One major problem with the way we lived our Christianity in history is that instead of taking up again the cause of Christ, many of us have so made Jesus an icon that we have almost forgotten his cause. Of course, to make him an icon is reasonable enough. He was no ordinary man; he was really God, and early in the history of the Church, there were already the rudimentary beginnings of the tradition of worshipping him. “Therefore God exalted him in the highest place and gave him the name that is above every name, that at the name of Jesus every knee should bow, in heaven and on earth and under the earth, and every tongue shall confess that Jesus Christ is Lord to the glory of God the Father” (Phil 2:9-11). But whether this should be the dominant feature of the life of Christianity, this could be a subject of debate. There should be celebration of Christian life, that can be easily conceded, but first and foremost, there ought to be a Christian life worth celebrating about, and that life could only be patterned after the life of Christ that is dominated by a ministry to the underprivileged.
The poor are the losers in human history. They are cursed, dominated, taken advantaged of, fooled, degraded, not counted, oppressed, used, subjugated, pawned, forgotten, disenfranchised. In a human society where they are a majority, one wonders whether God can be happy about their lot. In the Old Testament, God takes the cause of the poor: “I have witnessed the affliction of my people… therefore I have come down to rescue them” (Exod 3:7-8). In a Christian community, greater honor is to be given to those from the underside of history. As Paul, in the 2nd Reading, puts it, “God has so constructed the body as to give greater honor to the lowly members, that there be no dissention in the body, but all the members may be concerned for one another” (1 Cor 12:24-25).
Clearly, if it is to continue the cause of Christ, the Church has no alternative but to take up the cause of the poor.
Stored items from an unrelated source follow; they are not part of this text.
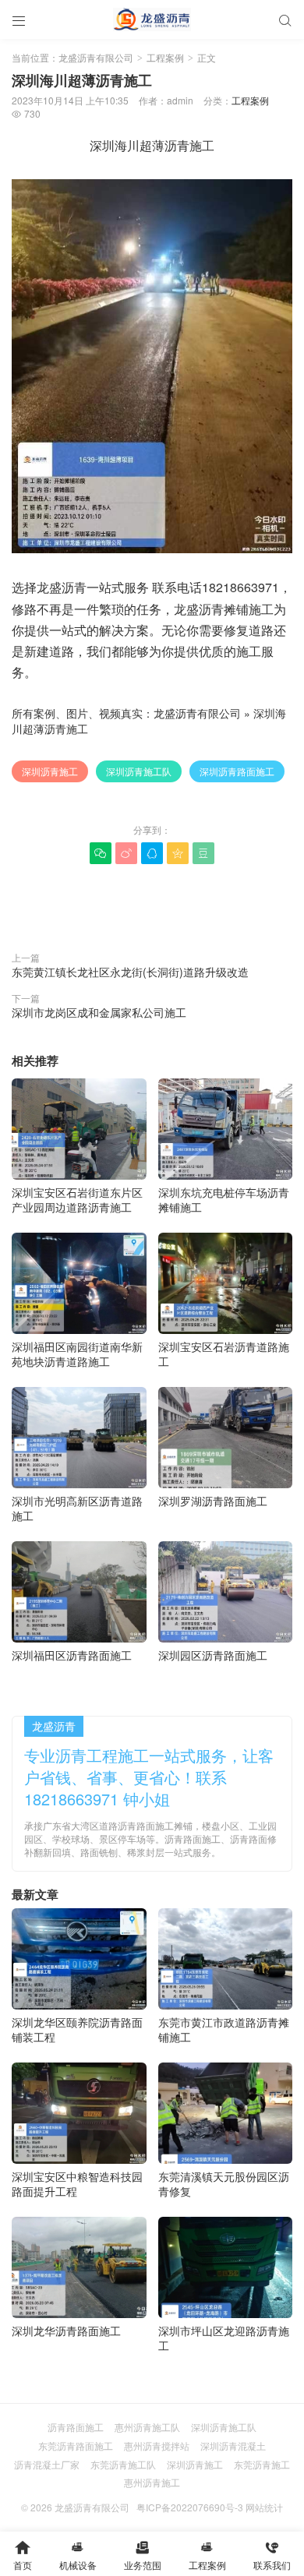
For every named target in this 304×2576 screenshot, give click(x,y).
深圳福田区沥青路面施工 (72, 1654)
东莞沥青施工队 (123, 2464)
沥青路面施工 (76, 2426)
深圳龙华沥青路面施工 (66, 2330)
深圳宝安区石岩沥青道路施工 (223, 1354)
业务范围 (142, 2555)
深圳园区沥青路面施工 (212, 1654)
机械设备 (78, 2555)
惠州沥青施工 (152, 2482)
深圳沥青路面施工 (237, 771)
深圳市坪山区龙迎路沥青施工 (223, 2338)
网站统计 (264, 2507)
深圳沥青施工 (50, 771)
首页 (22, 2555)
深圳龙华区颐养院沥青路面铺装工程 (77, 2029)
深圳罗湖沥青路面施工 (212, 1500)
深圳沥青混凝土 (233, 2445)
She should be a Church of the poor, as John XXIII has already noted, a poor Church. As a Christian community, it is incumbent upon us to make an option for the poor in a situation in which the bulk of humanity is poor. As John Paul II said in Centesimus Annus, the Church “has become more aware of the fact that too many people live not in the prosperity of the Western world but in the poverty of the developing countries amid conditions which are still ‘a yoke little better than that of slavery itself”, he has felt and continues to feel obliged to denounce this fact with absolute clarity and frankness” (n 61). We do not only talk, we walk our talk. Jesus’ life was a witness to his cause: he was poor, he had nothing to lay his head on, he died poor, and in solidarity with the oppressed. The lifestyle of both clergy and laity ought to be a witness to poverty.
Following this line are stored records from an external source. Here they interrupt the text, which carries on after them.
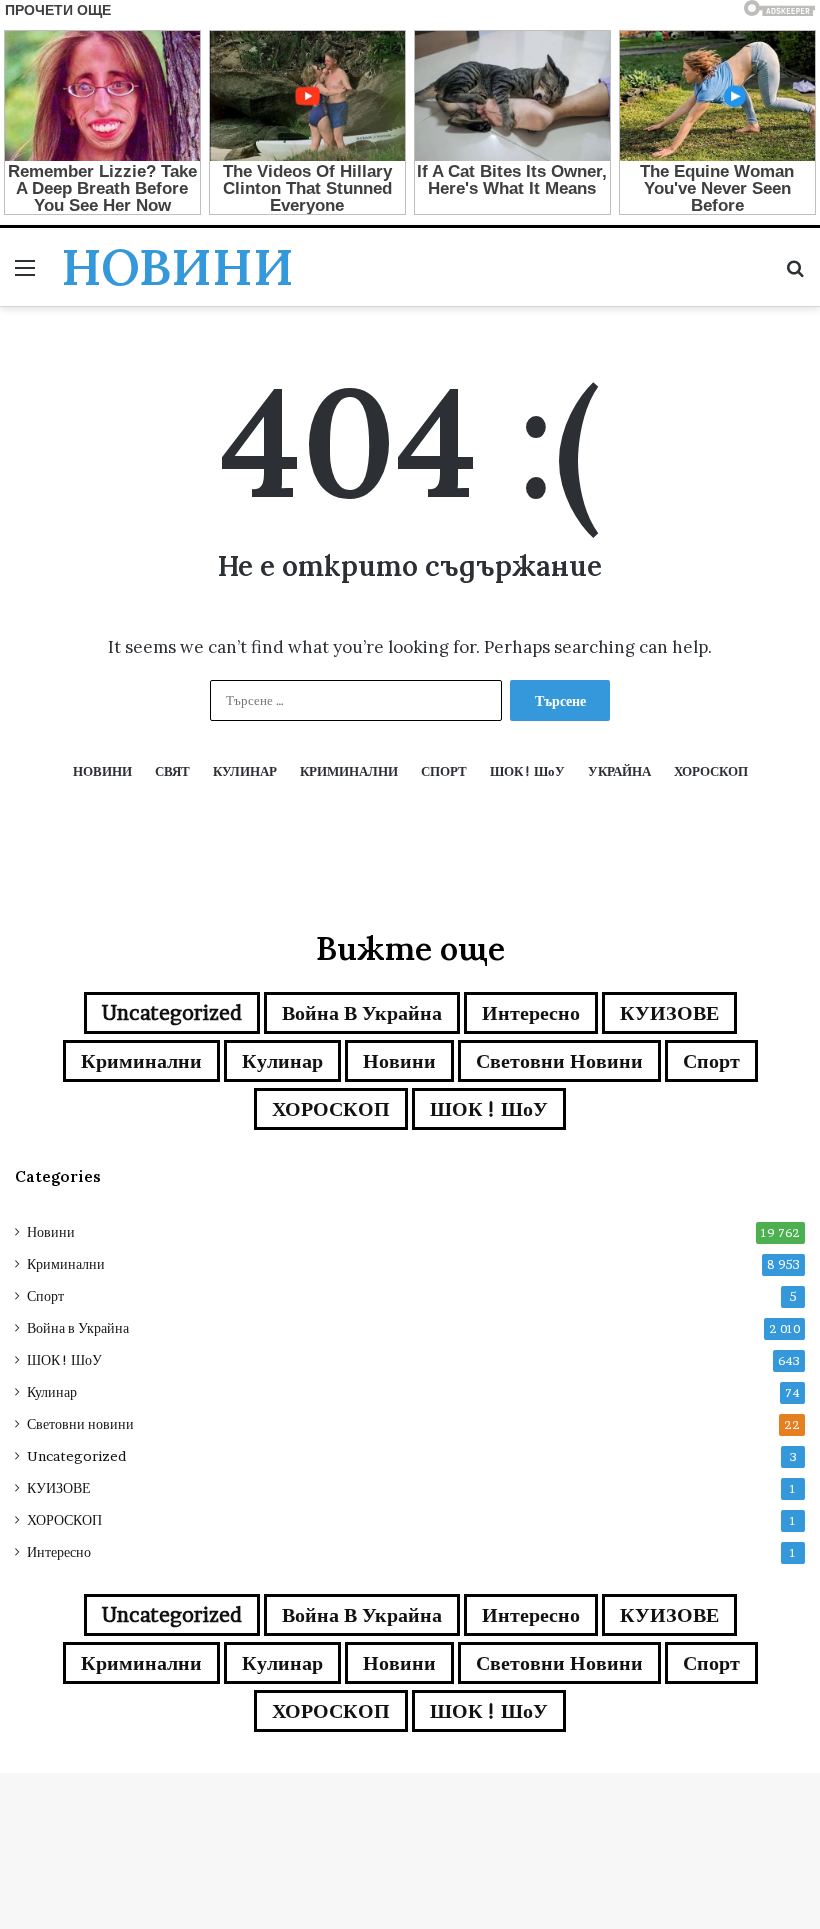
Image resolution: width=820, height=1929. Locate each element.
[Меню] (25, 274)
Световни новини (559, 1061)
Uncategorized (172, 1013)
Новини (399, 1061)
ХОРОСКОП (331, 1109)
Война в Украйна (362, 1013)
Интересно (531, 1013)
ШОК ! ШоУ (489, 1109)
Homily on the Feast of Santo Niño Year C (Luke 2:41-52)
January 17, 2010
By Msgr. Lope C. Robredillo, SThD
IN recent years, there has been a proliferation of various images of the Holy Child: in some, he is dressed like a soldier or a doctor, in others, a fisherman or a pilot. I am not sure why the Infant Jesus was made to take these countenances, but the real image remains that of a child who wears the garb of a king, with crown on his head, scepter on one hand, and the universe on the other. The reason partly comes from the First Reading (Isa 9:1-7), which is the most famous messianic prophecy. God will liberate his people from oppression, through the agency of a child, who is a prince of peace. If the image has any meaning at all, it is meant to convey that this child, helpless and innocent though he is, is the king of peace, who is so powerful that he holds the world in his hand, and the liberator of the human race.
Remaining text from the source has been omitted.